Features of the Universal Declaration of Human Rights
Indivisible - a life of dignity is not possible without something close to the full range of recognised HR.
Interdependent - rights interact with one another to produce a whole that is more than the sum of its parts.
Human rights are rooted/justified in a conception of human dignity. - All rights included in the UDHR are rights of individuals.
Although they are universal rights, states have almost exclusive responsibility to implement them for their own nationals.
UDHR emphasis on the individual
All rights included in the UDHR are rights of individuals.
Even when group membership is essential to the definition of a human right, that right is held by individual members of the group not by the group itself.
Still individual rights can be seen as a "social practice" - individuals shape and are shaped by human rights.
What is dignity?

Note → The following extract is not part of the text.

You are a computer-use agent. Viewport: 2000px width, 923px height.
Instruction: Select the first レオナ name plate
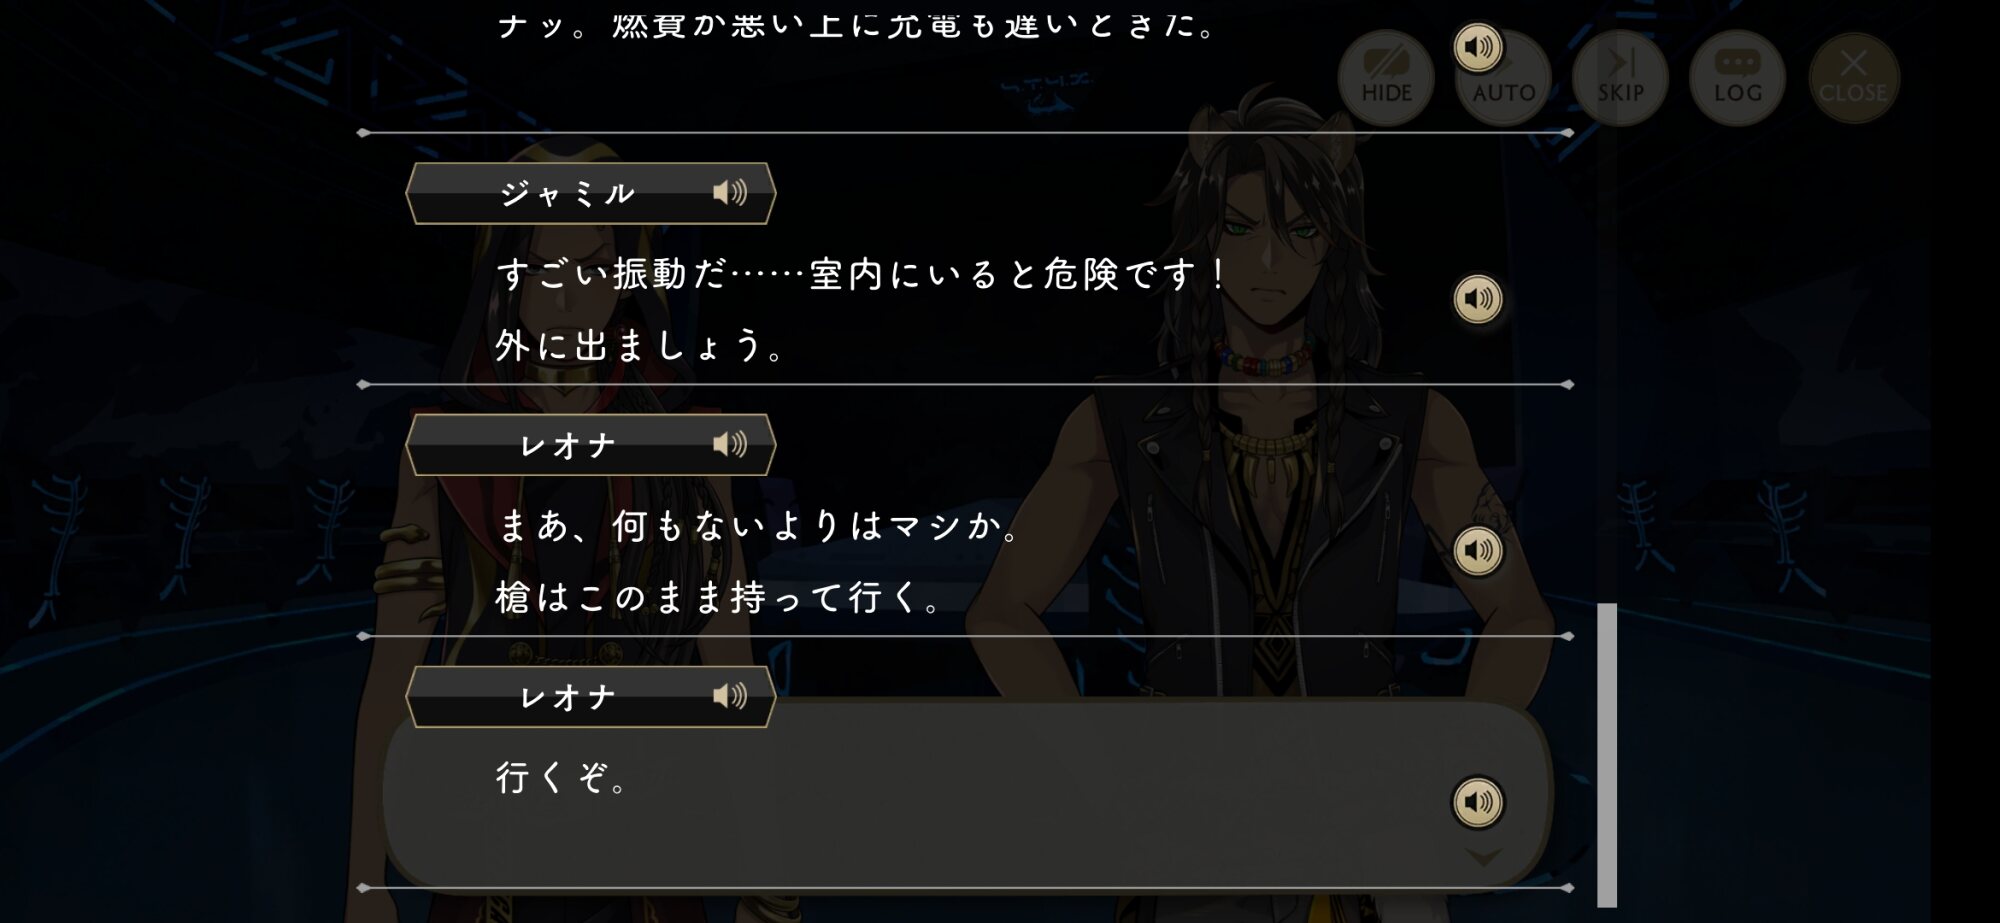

What are the approaches to defining it?
No real definition.
-Too vague, just a language thing.
- Rooted in intrinsically valuable aspects of being human.
- A "transcendental" norm.
Overlapping consensus approach:
- Different people different conceptions of dignity.
- Law bodies shape our understanding of life and dignity.
What do human rights require?
- Protections of personhood/agency: substantive understanding.
- Autonomy - free of oppression.
- Real choice - education, information and association.
- Minimum material resources to follow one's choice.
- Liberty to pursue one's chosen path.
- Not rights to anything that promotes human good or flourishing but to an austere protection of personhood.
- Rights of a functioning historical and socially embedded human agent.
Normative agency: "our capacity to reflect on, to choose and to pursue what we ourselves decide is a good life."
Status to be protected by human rights.
Personhood: Autonomy, liberty, and minimum provision.
Right to an austere protection of personhood.
Rights of a functioning historical and socially embedded human agent.
Political approaches to human rights
Rights that actually work.
"it is not a matter of knowing which and how many rights there are, what their nature is and on what foundation they are based, whether they are natural or historical, absolute or relative; it is a question of finding the surest method of guaranteeing rights and preventing their continuing violation" - Norberto Bobbio (1996, p12)
"there is no strong foundation for human rights" - "or, what amounts to the same thing, there are multiple, or inconsistent, 'foundations'" Jack Donnelly (2003, pg20)
"there are no such rights, and belief in the is one withe belief in witches or unicorns" - Alistair MacIntyre (1981, p67)
This requires an effective state, that is, a state that enforces rights.
What happens when a state fails to enforce human rights?
A state fails when it is indifferent to human rights violations, or be too weak to defend them.
"Right to intervene" - "the exercise of this right of protection or prevention is dependent on the actions of international institutions and major powers that have the economic and military resources to intervene" (Chandler, 2005 ,p181).
Paradox: the ends of human rights (equal freedom and dignity) and the means used to implement or secure them (the power of the stronger).
Human rights are "granted" or "allowed" by the powerful to the powerless.
What are the responsibilities of duty bearers?
- Not to deprive
- Protect from deprivation
- Provide effective enjoyment
- Aid the deprived
In principle all duties apply universally to all social actors.
HR laws attribute duties to protect, provide and aid the deprived almost exclusively to states.